Abstract

Monitoring circulating progesterone concentration ([P4]) is an important component of basic and applied reproduction research and clinical settings. IMMULITE® 2000 XPi (Siemens Healthineers, Cary, NC) is a newly upgraded fully automated immunoassay system marketed for human use to measure concentrations of different measurands including P4. Our objective was therefore to characterize the analytical performance of the IMMULITE® 2000 XPi P4 immunoassay (IPI) across the reportable range in serum and plasma of cattle. The IPI validation protocols included characterization of the method linearity, within-run, and between-run precision through calculation of the coefficient of variation (CV). The method accuracy was assessed through the calculation of the spiking-recovery (SR) bias across the reportable range (0.2-40.0 ng/mL).
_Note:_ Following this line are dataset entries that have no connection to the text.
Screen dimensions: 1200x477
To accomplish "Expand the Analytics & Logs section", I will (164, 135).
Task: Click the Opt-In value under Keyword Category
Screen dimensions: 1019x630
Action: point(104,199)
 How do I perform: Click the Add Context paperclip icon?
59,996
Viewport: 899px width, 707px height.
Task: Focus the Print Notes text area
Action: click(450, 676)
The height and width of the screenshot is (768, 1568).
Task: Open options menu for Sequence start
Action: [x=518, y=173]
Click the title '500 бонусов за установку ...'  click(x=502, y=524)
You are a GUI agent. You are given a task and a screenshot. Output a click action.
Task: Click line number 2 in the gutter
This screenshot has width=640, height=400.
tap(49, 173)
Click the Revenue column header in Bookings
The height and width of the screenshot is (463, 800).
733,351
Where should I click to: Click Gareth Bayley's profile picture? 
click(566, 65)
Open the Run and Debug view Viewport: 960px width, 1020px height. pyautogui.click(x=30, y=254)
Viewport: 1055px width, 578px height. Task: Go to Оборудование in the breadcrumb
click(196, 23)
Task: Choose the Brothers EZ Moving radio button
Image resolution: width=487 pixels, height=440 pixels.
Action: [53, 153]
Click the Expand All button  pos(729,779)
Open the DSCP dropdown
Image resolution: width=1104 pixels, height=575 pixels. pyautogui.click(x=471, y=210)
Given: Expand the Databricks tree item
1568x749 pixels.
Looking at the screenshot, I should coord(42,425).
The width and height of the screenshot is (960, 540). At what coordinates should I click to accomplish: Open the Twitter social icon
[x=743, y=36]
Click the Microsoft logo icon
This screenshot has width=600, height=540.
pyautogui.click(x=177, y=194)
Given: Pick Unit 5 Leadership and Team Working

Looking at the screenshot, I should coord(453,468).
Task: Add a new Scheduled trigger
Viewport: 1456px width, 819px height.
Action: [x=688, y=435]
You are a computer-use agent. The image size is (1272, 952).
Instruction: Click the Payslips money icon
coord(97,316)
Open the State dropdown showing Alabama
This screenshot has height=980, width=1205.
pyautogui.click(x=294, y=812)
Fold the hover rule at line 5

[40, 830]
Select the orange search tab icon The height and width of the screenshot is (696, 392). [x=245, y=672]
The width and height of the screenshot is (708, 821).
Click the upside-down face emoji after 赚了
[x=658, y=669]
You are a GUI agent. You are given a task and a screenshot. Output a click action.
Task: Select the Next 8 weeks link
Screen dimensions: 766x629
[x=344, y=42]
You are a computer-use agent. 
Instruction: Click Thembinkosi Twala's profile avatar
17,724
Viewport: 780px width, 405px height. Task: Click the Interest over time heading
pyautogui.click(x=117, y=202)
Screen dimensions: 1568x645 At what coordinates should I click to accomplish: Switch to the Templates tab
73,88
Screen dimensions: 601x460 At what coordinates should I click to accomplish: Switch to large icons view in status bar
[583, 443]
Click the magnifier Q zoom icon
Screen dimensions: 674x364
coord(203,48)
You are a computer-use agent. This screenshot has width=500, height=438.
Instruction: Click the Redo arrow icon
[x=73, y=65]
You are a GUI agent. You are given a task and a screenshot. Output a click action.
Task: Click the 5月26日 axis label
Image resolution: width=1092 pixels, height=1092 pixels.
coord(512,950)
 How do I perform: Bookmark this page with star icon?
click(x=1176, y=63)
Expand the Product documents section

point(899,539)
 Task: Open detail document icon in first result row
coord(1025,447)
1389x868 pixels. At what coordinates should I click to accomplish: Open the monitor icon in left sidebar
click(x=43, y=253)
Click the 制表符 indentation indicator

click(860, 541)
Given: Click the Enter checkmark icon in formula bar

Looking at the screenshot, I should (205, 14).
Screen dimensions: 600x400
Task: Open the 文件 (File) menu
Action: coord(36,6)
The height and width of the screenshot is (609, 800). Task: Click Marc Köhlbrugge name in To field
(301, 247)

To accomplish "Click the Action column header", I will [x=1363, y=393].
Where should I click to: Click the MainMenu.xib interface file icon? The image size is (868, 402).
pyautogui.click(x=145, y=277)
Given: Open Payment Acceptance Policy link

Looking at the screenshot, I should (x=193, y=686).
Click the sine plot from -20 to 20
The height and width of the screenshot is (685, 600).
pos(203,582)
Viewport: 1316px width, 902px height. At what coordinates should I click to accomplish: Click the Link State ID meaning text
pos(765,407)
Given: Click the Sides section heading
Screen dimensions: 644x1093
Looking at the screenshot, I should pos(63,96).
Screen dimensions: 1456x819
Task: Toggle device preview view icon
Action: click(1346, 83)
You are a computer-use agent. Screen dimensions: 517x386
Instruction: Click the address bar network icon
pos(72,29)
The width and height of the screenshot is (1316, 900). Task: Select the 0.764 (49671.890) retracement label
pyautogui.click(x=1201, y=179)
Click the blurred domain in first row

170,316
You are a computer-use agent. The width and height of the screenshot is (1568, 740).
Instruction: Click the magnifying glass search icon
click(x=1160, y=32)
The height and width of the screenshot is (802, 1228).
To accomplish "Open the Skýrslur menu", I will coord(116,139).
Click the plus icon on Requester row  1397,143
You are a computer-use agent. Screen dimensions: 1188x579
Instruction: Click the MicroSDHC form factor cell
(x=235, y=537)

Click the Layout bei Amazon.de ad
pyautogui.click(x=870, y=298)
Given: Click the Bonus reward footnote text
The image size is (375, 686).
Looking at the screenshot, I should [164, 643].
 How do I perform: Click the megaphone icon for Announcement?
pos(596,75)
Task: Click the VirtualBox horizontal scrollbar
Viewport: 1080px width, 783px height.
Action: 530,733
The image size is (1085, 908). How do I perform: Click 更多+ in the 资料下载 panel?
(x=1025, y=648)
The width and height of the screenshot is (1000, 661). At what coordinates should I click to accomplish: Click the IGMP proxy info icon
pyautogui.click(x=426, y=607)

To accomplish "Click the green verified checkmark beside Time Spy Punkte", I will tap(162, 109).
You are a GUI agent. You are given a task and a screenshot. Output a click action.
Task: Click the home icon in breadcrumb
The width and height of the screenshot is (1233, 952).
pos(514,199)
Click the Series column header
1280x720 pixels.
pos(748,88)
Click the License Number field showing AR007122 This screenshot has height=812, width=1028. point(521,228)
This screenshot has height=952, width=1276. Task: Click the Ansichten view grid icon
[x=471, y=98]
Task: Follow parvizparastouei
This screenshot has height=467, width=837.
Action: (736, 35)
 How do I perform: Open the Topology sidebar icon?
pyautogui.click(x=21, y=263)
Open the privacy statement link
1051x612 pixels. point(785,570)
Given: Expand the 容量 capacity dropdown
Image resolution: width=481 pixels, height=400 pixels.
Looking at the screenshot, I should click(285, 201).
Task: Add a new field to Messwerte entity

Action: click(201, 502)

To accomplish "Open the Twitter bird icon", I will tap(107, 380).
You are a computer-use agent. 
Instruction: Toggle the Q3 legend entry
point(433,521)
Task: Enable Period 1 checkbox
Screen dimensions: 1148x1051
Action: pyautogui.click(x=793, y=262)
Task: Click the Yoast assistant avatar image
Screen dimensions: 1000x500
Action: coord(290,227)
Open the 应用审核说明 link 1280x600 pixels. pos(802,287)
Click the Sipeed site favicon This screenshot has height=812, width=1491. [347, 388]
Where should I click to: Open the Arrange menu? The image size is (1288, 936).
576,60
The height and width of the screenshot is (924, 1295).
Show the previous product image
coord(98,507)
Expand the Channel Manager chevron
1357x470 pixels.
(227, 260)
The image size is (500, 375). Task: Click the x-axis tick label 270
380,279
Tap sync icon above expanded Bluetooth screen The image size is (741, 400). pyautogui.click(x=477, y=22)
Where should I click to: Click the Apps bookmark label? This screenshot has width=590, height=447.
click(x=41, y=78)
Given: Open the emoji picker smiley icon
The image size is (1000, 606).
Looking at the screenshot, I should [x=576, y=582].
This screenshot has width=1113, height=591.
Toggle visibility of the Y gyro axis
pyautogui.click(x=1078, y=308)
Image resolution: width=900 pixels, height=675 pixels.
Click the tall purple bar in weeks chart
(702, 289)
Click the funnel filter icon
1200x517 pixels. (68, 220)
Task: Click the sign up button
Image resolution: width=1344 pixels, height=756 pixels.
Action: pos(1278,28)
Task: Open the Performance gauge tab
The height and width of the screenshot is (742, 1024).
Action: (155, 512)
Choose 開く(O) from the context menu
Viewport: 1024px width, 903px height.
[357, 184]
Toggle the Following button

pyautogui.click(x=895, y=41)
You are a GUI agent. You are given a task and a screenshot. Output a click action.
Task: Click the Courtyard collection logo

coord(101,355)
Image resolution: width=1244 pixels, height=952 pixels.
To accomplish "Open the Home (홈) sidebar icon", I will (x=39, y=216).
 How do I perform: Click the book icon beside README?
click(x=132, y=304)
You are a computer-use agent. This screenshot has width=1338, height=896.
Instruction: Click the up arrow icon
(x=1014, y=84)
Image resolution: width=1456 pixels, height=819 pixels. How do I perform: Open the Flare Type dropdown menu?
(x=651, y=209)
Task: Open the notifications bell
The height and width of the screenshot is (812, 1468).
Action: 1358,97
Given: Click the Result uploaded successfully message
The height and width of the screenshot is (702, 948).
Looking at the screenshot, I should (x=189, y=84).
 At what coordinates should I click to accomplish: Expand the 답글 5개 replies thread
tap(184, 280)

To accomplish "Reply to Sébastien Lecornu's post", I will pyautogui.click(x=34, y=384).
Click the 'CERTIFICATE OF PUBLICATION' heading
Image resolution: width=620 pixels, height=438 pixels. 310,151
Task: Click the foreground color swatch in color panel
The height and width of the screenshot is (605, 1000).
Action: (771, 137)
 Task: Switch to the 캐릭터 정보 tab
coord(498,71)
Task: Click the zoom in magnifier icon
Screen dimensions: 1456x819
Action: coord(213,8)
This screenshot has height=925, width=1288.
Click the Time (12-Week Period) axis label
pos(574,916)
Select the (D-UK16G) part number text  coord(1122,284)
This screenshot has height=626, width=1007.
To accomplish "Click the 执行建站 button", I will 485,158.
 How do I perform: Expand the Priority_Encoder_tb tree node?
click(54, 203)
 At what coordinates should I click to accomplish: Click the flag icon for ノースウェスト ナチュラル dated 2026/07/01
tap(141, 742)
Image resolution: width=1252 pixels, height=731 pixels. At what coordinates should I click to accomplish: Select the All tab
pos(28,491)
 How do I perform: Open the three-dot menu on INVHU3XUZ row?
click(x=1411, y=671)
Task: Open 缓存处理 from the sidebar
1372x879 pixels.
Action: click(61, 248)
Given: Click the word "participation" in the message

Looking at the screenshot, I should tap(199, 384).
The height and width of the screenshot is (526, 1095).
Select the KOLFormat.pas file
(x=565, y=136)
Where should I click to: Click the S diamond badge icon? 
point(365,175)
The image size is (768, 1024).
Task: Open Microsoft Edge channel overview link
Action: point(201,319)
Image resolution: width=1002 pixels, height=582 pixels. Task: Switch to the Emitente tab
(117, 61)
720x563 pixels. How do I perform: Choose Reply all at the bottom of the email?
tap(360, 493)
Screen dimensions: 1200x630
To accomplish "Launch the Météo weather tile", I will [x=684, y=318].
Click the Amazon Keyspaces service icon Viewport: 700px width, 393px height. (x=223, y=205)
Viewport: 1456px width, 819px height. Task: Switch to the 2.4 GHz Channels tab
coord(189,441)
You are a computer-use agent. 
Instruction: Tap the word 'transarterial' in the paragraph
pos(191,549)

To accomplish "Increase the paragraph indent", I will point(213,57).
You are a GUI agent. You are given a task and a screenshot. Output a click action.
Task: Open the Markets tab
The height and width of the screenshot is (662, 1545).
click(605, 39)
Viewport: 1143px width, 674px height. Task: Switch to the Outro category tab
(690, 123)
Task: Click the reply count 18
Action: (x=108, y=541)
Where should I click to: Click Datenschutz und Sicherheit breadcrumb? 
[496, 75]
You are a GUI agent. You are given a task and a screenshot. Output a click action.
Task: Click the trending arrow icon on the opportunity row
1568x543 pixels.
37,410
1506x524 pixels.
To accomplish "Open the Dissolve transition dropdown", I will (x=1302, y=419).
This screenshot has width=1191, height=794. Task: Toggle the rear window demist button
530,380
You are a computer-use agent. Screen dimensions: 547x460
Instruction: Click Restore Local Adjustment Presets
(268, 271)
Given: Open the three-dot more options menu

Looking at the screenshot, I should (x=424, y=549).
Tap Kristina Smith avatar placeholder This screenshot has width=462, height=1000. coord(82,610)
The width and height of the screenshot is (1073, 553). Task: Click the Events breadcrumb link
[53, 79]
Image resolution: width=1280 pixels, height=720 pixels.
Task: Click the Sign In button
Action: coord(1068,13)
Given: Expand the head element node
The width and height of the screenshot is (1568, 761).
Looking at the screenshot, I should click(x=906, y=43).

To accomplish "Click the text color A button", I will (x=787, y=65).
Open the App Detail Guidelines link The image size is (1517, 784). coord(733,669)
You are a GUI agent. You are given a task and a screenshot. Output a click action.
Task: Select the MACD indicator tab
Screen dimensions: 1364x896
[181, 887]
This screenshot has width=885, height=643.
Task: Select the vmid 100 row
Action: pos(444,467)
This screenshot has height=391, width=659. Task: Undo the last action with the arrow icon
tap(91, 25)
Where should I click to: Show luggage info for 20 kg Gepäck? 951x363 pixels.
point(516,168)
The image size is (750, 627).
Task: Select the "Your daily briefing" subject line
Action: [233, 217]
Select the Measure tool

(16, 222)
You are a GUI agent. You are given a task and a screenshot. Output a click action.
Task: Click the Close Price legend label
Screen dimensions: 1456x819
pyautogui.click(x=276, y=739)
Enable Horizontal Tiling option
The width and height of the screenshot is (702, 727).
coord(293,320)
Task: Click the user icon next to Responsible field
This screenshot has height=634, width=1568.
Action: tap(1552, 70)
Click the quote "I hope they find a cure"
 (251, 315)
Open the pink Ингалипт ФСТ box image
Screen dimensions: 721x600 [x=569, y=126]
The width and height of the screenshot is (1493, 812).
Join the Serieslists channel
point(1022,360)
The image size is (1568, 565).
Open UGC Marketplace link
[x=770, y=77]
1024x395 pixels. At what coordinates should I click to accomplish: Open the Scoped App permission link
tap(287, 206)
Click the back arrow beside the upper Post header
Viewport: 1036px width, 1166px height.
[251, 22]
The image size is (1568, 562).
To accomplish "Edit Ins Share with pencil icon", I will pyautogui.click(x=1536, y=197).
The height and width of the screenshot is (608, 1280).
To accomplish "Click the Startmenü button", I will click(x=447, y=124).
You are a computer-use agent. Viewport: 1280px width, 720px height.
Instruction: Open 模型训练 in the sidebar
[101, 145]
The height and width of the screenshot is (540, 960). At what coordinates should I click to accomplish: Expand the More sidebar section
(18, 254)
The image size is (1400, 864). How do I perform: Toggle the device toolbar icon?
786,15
Passing-Bablok regression and Bland-Altman plots were used to determine the interlaboratory bias for two laboratories. Three types of observed total error (TEo) were calculated based on the considered type of bias, TEoSR (spiking-recovery), TEoRB (range-based bias), and TEoAB (average-based bias). The IPI was linearly related to the true value (R 2 = 0.997) across the reportable range. The within-run and between-run precision (CV%) of the IPI for both serum and plasma [P4] of clinical relevance (1, 2, 5, and 10 ng/mL) were <5 and <10%, respectively. The TEo reported here for serum and plasma at [P4] of 1 and 5 ng/mL was ~20 and 25%, respectively. Of interest, the three types of TEo were relatively similar regardless of the considered bias. We concluded that the automated IPI provides a precise, accurate, reliable, and safe method for measuring [P4] in both serum and plasma of cattle. Consistent with the manufacturer's recommendations, the serum matrix is more accurate than plasma.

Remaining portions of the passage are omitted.